Phycosoma digitula is a species of spider in the family Theridiidae. It is endemic to China.

==Taxonomy==
Phycosoma digitula was first described by F. Zhang and B. S. Zhang in 2012 based on specimens collected from Hainan Island, China. The species belongs to the genus Phycosoma, which is characterized by males having very high, almost cylindrical carapaces with deep dorsal grooves, and eye regions that often project beyond the clypeus.

==Distribution==
P. digitula is described from Hainan Island in southern China. The type specimens were collected from Bawangling Town and Jianfengling Mountain in May 2009. It has been observed from Taiwan to Singapore.

==Description==
Males of P. digitula have a total body length of 3.05–3.15 mm, with the carapace measuring 1.49 mm long and 1.22 mm wide. The carapace is yellowish with a yellow-brown median part and a distinctive black cervical groove. Each eye is surrounded by a black ring.
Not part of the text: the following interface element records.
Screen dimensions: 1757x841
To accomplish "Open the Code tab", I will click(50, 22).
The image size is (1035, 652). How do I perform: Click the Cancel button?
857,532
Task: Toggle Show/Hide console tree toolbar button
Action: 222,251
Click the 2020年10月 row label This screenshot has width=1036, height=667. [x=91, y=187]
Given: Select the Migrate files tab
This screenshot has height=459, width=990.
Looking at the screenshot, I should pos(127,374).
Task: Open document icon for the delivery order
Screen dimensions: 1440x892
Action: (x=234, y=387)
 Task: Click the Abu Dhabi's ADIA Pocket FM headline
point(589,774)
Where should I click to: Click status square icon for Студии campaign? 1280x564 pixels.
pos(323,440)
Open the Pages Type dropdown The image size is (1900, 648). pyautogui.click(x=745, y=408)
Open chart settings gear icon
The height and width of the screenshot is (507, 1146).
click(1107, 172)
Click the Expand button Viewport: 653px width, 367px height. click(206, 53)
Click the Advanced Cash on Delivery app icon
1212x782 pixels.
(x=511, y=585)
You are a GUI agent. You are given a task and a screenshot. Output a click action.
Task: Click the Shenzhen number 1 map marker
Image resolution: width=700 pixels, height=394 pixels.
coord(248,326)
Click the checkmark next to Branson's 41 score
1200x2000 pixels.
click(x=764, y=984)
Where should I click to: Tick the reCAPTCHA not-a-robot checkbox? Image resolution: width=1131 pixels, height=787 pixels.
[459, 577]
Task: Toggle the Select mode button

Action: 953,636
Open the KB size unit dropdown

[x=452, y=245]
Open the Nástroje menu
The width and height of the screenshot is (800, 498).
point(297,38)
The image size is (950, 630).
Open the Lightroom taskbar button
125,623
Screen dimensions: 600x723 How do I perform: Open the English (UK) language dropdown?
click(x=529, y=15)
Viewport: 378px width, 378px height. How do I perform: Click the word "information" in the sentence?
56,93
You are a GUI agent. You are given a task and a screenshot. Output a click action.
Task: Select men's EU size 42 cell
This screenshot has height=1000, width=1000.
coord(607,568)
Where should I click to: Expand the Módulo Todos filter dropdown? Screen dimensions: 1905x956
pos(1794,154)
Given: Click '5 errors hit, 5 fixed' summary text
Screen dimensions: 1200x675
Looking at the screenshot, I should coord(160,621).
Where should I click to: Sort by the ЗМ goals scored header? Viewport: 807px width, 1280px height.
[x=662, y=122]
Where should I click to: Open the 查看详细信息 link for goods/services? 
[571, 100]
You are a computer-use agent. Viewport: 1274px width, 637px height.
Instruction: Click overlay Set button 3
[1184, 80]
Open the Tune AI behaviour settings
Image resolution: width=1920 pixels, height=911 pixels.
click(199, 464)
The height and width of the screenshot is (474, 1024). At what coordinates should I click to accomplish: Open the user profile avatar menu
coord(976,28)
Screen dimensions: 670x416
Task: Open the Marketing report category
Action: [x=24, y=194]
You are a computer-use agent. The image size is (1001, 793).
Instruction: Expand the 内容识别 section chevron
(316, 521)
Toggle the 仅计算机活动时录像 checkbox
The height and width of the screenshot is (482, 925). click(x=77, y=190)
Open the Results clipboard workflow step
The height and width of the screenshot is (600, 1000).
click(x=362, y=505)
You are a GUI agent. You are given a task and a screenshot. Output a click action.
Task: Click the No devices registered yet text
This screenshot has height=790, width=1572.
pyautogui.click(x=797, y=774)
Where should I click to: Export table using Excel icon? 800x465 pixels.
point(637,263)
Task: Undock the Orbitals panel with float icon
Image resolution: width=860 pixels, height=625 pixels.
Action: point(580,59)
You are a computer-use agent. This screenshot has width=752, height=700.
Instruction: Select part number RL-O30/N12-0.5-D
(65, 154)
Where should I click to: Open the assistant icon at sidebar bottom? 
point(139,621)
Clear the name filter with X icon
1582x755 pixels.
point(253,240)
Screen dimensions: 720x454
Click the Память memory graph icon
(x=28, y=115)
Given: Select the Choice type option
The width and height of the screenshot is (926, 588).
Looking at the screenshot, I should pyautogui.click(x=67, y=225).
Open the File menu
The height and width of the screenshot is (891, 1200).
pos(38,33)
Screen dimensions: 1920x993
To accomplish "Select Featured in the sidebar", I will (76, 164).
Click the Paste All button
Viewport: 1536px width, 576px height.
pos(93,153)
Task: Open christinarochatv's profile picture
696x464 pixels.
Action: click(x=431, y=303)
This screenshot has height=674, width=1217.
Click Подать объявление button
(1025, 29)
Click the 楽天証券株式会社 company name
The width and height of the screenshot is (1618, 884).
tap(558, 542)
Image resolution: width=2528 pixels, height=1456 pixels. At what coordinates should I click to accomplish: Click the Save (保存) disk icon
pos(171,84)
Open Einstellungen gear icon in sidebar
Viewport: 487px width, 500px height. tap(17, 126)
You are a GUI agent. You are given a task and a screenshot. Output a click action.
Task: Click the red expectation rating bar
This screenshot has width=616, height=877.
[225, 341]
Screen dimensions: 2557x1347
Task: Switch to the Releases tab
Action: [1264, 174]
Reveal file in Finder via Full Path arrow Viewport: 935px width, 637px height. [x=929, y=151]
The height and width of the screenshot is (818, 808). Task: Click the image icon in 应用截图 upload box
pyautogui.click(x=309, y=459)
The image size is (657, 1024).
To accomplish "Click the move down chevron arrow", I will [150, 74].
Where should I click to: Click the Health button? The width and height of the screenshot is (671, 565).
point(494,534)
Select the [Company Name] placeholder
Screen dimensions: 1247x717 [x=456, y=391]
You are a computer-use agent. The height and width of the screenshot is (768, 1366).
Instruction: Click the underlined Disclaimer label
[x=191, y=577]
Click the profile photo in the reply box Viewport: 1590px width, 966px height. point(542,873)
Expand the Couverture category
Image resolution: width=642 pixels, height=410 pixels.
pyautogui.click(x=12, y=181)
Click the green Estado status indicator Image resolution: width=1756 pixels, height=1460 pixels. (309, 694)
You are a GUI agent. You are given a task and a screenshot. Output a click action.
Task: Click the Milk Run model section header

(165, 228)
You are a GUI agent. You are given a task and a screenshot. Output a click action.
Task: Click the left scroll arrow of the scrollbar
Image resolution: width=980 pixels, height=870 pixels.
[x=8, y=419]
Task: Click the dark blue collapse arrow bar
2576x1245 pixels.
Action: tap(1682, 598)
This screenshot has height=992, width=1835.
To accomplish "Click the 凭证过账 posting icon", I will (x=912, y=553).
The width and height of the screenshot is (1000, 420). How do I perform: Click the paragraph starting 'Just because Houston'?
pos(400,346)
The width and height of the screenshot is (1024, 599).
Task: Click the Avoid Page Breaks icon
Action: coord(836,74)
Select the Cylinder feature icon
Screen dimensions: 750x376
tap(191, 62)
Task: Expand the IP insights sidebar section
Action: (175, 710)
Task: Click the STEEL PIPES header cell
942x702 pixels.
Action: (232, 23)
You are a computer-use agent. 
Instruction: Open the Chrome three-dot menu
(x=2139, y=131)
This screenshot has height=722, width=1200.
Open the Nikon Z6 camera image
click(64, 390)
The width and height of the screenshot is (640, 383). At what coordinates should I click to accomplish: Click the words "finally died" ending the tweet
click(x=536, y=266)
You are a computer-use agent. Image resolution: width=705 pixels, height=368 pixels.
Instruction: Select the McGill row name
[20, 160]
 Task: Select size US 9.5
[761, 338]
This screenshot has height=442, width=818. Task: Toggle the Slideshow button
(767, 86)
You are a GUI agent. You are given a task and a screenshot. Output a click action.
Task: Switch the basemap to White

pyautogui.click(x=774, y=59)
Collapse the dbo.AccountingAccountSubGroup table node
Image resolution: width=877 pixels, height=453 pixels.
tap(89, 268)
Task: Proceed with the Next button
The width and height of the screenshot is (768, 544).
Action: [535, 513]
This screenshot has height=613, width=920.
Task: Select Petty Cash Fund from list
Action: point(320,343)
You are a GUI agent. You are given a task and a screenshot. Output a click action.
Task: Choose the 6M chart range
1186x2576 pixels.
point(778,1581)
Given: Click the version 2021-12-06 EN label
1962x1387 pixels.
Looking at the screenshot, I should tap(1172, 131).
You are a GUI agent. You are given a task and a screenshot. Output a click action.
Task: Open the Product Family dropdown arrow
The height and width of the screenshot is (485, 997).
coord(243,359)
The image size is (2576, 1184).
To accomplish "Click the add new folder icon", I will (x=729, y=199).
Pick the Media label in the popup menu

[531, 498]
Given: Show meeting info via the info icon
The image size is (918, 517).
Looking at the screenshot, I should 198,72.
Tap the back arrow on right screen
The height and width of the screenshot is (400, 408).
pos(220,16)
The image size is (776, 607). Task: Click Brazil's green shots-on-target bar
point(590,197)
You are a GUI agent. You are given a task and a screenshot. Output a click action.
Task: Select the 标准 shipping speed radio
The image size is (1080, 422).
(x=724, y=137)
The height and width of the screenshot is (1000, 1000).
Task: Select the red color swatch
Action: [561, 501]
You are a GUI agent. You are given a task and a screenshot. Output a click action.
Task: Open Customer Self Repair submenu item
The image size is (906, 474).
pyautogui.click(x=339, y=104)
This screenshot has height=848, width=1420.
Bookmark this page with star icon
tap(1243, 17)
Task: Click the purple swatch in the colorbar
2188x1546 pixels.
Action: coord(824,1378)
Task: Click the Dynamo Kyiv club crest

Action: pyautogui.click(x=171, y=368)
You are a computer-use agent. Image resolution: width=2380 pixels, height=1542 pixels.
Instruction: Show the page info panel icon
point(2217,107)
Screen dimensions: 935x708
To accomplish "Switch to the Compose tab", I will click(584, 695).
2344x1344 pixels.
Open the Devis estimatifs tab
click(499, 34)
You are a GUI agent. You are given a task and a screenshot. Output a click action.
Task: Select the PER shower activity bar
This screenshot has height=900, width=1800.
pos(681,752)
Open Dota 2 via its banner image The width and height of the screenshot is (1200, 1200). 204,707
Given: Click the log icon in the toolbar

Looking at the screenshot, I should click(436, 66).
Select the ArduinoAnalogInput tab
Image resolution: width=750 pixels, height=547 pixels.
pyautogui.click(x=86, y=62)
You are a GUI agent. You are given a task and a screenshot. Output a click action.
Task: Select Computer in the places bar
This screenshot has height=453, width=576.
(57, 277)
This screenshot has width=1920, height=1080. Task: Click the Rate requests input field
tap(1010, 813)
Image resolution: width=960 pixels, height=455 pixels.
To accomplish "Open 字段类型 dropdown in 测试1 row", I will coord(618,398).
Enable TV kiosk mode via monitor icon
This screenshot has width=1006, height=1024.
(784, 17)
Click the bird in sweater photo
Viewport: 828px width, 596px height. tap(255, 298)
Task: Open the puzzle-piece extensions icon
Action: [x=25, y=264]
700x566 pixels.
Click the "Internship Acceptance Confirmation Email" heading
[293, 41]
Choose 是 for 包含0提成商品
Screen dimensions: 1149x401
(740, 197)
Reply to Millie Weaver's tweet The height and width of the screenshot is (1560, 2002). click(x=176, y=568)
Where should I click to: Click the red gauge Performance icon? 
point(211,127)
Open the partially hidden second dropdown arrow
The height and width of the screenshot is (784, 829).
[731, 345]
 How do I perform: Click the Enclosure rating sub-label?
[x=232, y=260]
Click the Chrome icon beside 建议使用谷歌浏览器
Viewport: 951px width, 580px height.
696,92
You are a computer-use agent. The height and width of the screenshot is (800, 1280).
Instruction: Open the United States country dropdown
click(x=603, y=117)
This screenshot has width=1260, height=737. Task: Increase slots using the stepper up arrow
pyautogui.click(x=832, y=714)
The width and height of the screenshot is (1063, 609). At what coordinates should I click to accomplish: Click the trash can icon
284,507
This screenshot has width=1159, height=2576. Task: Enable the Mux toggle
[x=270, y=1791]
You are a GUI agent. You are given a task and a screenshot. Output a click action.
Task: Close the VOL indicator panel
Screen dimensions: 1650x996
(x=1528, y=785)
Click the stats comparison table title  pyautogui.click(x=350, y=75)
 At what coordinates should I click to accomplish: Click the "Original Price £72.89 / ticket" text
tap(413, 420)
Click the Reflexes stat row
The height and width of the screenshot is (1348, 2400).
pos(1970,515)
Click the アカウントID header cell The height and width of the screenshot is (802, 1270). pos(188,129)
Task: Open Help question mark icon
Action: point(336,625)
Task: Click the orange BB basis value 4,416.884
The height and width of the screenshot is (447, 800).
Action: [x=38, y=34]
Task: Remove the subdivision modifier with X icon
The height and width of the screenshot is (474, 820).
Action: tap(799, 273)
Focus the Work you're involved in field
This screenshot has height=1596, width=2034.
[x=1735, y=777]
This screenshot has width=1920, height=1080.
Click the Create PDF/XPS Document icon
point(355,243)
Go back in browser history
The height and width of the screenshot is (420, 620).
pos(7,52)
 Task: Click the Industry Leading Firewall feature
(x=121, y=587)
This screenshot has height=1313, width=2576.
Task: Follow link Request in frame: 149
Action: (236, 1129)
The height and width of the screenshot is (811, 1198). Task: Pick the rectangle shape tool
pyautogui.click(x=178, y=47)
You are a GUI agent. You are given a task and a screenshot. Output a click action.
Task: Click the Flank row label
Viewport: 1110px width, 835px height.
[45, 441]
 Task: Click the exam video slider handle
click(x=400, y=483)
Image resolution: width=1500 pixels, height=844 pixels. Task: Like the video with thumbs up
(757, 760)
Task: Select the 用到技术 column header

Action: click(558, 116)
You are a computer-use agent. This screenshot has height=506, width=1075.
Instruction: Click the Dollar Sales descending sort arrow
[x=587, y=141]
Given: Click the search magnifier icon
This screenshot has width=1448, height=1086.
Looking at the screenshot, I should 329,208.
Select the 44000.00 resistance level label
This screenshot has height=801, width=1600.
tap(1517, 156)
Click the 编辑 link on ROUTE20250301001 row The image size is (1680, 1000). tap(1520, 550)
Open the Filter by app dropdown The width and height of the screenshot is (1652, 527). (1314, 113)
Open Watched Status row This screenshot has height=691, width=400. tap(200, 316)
The species can be distinguished from other Phycosoma species by the male's wide apical cymbium (the boat-shaped structure at the tip of the pedipalp). Females are distinguished by their wide, U-shaped scapus and long copulatory ducts, separating them from closely related species like P. flavomarginatum, P. hainanensis, and P. hana.

The legs are thin with scattered long black spines, and the leg formula is 4-1-2-3 (meaning the fourth leg is longest, followed by the first, second, and third legs). The opisthosoma is oval-shaped and covered with sparse, long black setae.

==Etymology==
The species name "digitula" refers to the digitiform (finger-like) apophysis found on the tegulum of the male palp.